» Task prompt
Without pictures, repeat the lines of the entries from the one containing "Task: Click the Day of Month label" through the last, both ends included, and nothing else.
□ □ □ □ □ □ □
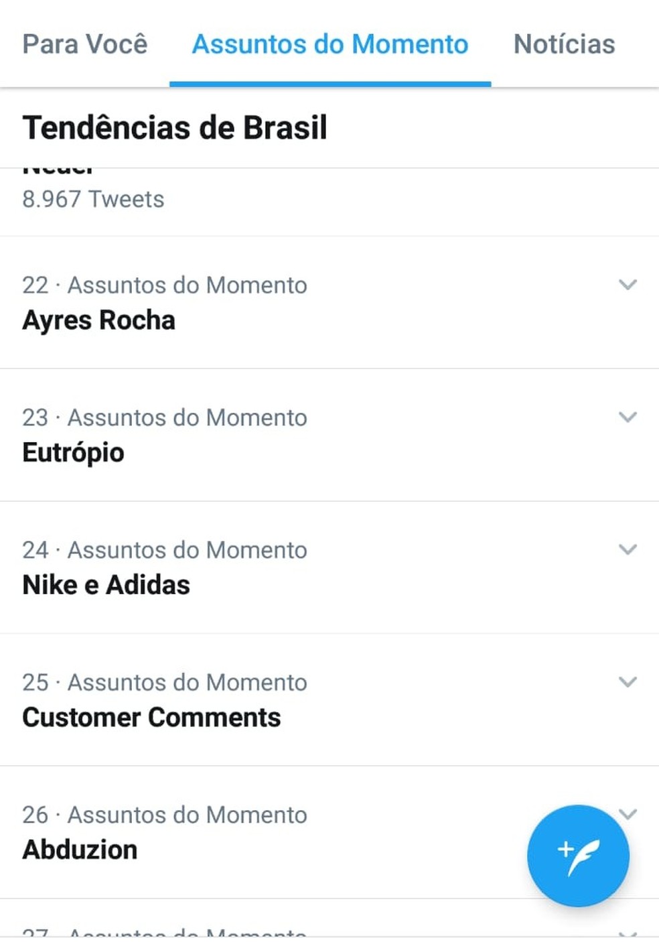Open the Nike e Adidas trend

106,584
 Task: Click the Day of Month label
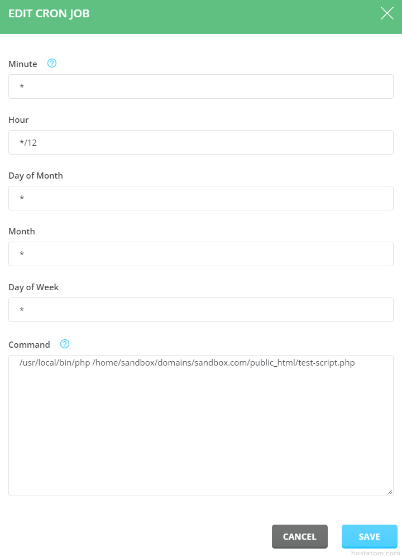pyautogui.click(x=36, y=176)
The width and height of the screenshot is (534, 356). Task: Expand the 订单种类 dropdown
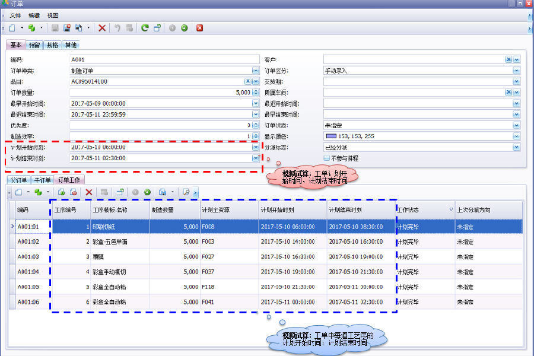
□ □ □ □ □ □ □
» Expected output
 Task: Click the Day of Month label
pyautogui.click(x=36, y=176)
The width and height of the screenshot is (534, 356). Task: Expand the 订单种类 dropdown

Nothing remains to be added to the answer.